3.
Le général Erwin Rommel, en cette fin d’année 1940 et durant les premières semaines de janvier 1941, ignore tout des intentions du Führer.
Sa Panzerdivision est en garnison à Bordeaux. Après la « chevauchée héroïque » – ainsi décrit-on dans la presse allemande la campagne de France de Rommel à la tête de ses Panzers –, elle se réorganise, reconstitue ses forces, est soumise aux contraintes de plusieurs semaines d’instruction.
On veut espérer que la paix est proche, mais, au fond de soi, on en doute.
La guerre se poursuit en Cyrénaïque, en Libye, en Somalie, en Érythrée, en Grèce, en Albanie, et partout les Italiens qui sont engagés seuls sur ces immenses fronts reculent devant les Anglais du général Wavell et les Grecs.

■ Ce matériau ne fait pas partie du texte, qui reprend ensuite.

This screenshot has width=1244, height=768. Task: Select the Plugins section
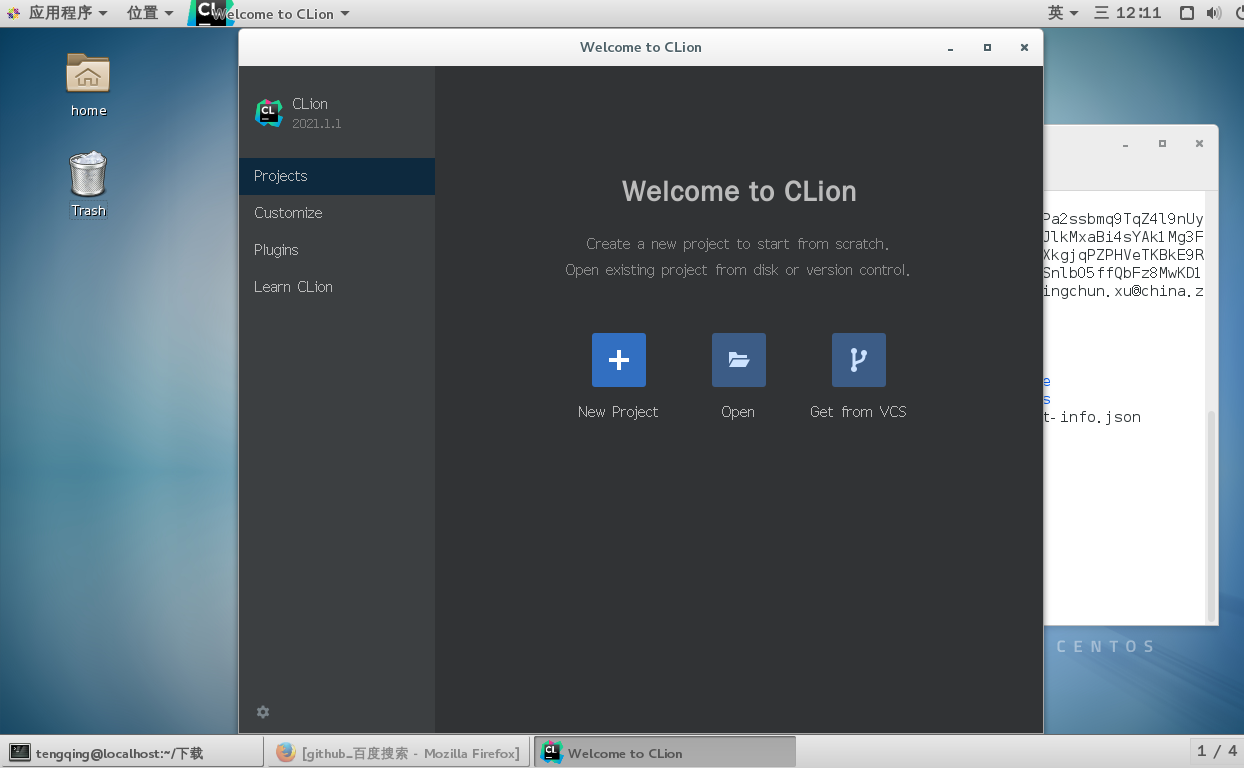[x=278, y=249]
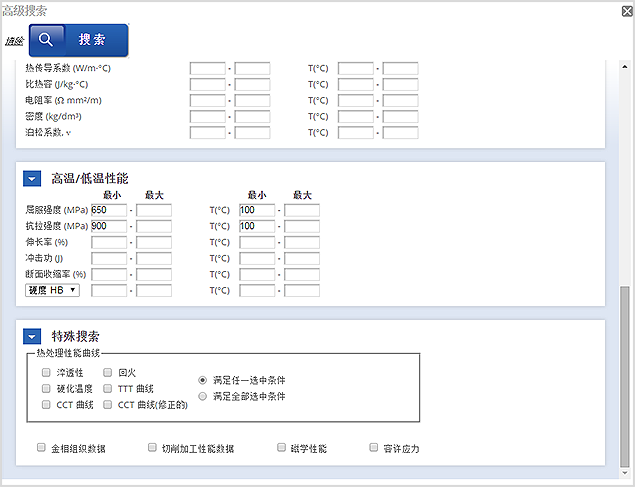The image size is (635, 487).
Task: Tick the TTT 曲线 checkbox
Action: pyautogui.click(x=109, y=388)
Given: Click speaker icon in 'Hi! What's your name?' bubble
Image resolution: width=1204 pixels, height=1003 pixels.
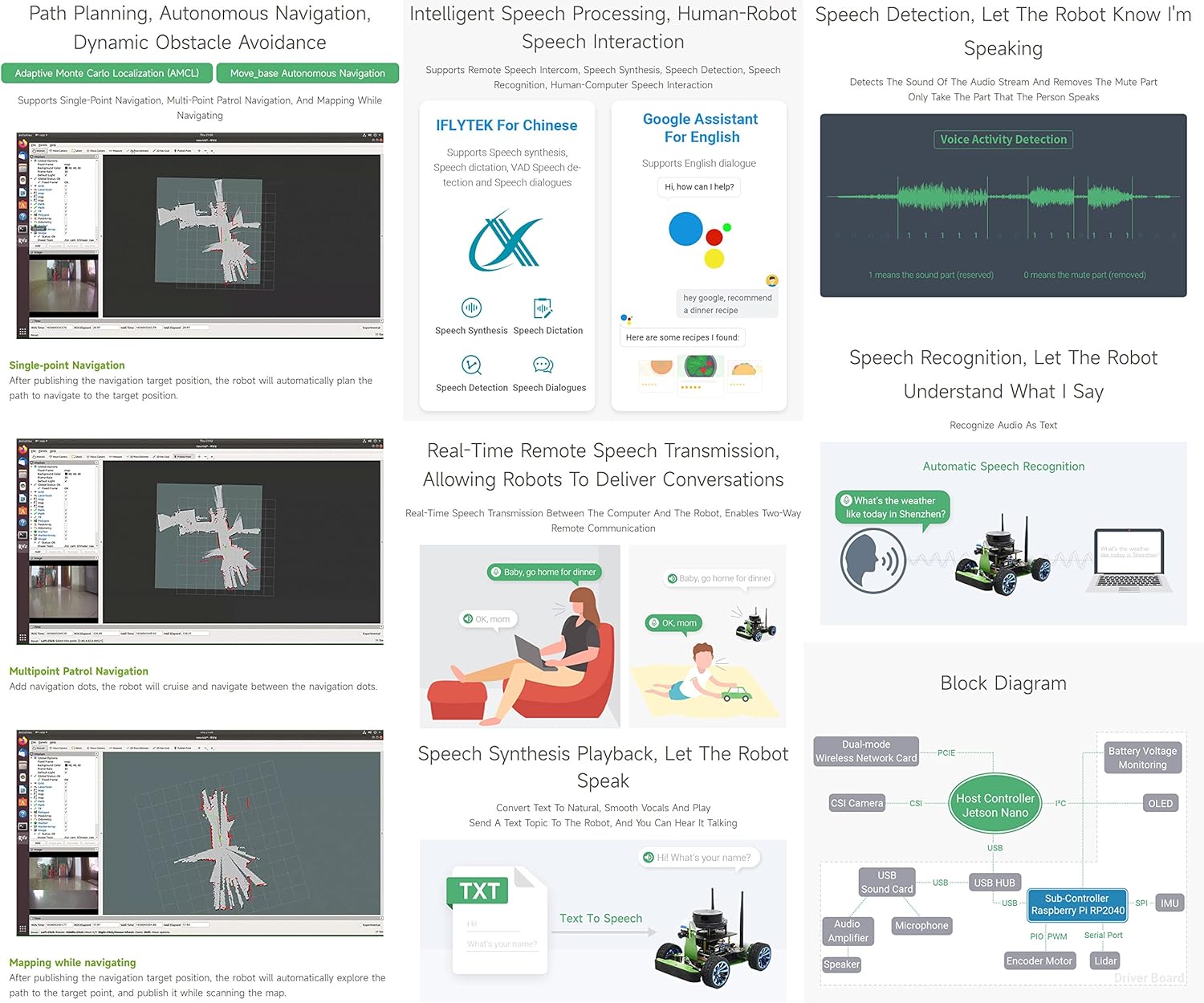Looking at the screenshot, I should tap(649, 858).
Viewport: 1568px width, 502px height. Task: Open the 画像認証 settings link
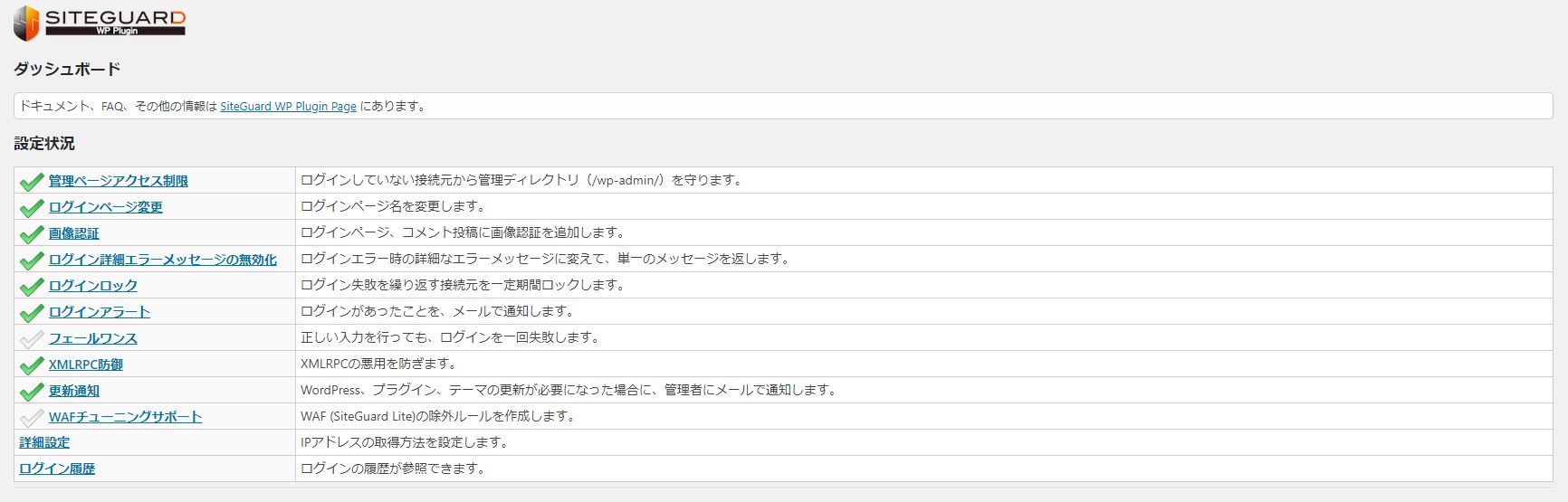73,233
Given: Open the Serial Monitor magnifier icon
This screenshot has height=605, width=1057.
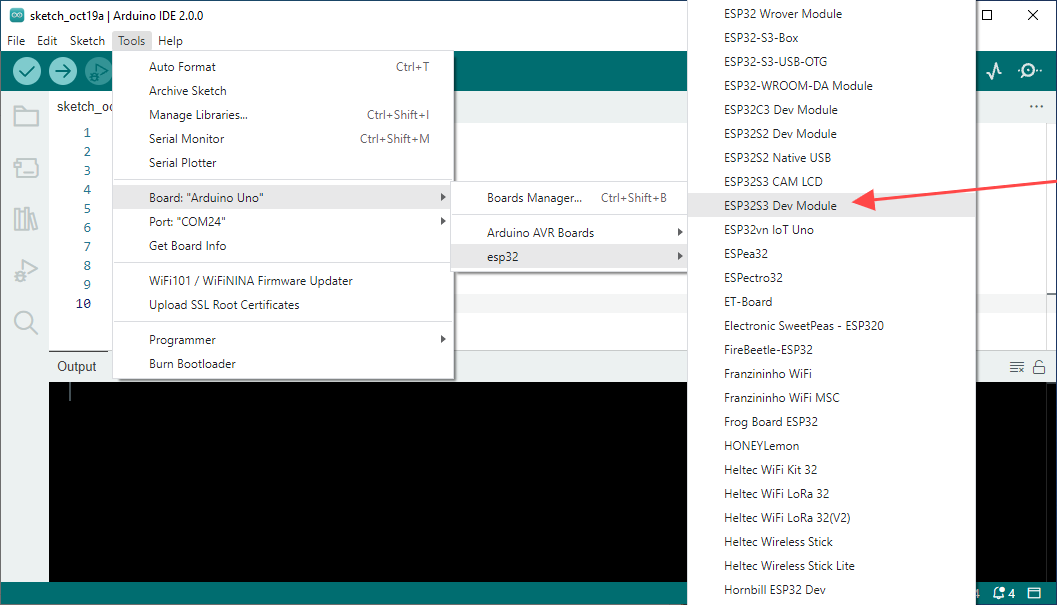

Rommel, tout en roulant sur les routes souvent verglacées et enneigées du sud-ouest de la France, évoque ces défaites italiennes, les problèmes posés par les ambitions russes. Il ne sait rien de Barbarossa, mais il confie que « les exigences de la Russie dans les Balkans, en Finlande, dans les États baltes, sont assez dures. Je doute que cela fasse beaucoup notre affaire. Ils prennent tout ce qu’ils peuvent ».
Pourra-t-on longtemps les laisser agir à leur guise, et, en Afrique, en Grèce, en Albanie, accepter de ne rien faire pour empêcher les débâcles italiennes ? Rome est l’alliée de Bardia !
Mais ce ne sont que de vagues réflexions.
En fait, Rommel mène la vie paisible d’un officier de l’armée d’occupation.
Il écrit à son épouse Lu, le 6 janvier 1941 :
« J’ai reçu hier toute une pile de courrier dont vos lettres des 21 et 23 décembre. Il semble que le service de la poste redevienne normal. Cet après-midi, nous avons vu le film Le Cœur de la reine (Marie Stuart), que j’ai tout à fait goûté.
« Nous attendons pour demain des visiteurs de distinction qui viennent inspecter nos cantonnements.
« Nous ne sommes pas ce qu’on peut appeler confortablement installés. Les vignerons de la région passaient probablement leur vie, voici mille ans, dans les mêmes misérables taudis qu’aujourd’hui : maisons grossièrement construites en moellons de grès, avec des toits plats de tuiles rondes, exactement semblables à celles des Romains. Beaucoup de villages n’ont pas encore l’eau courante et se servent encore de puits. Aucune maison n’est aménagée en vue du froid ; les fenêtres ne ferment pas et l’air siffle à travers… Je compte prendre ma permission au début de février, d’ici là bien des choses se seront éclaircies.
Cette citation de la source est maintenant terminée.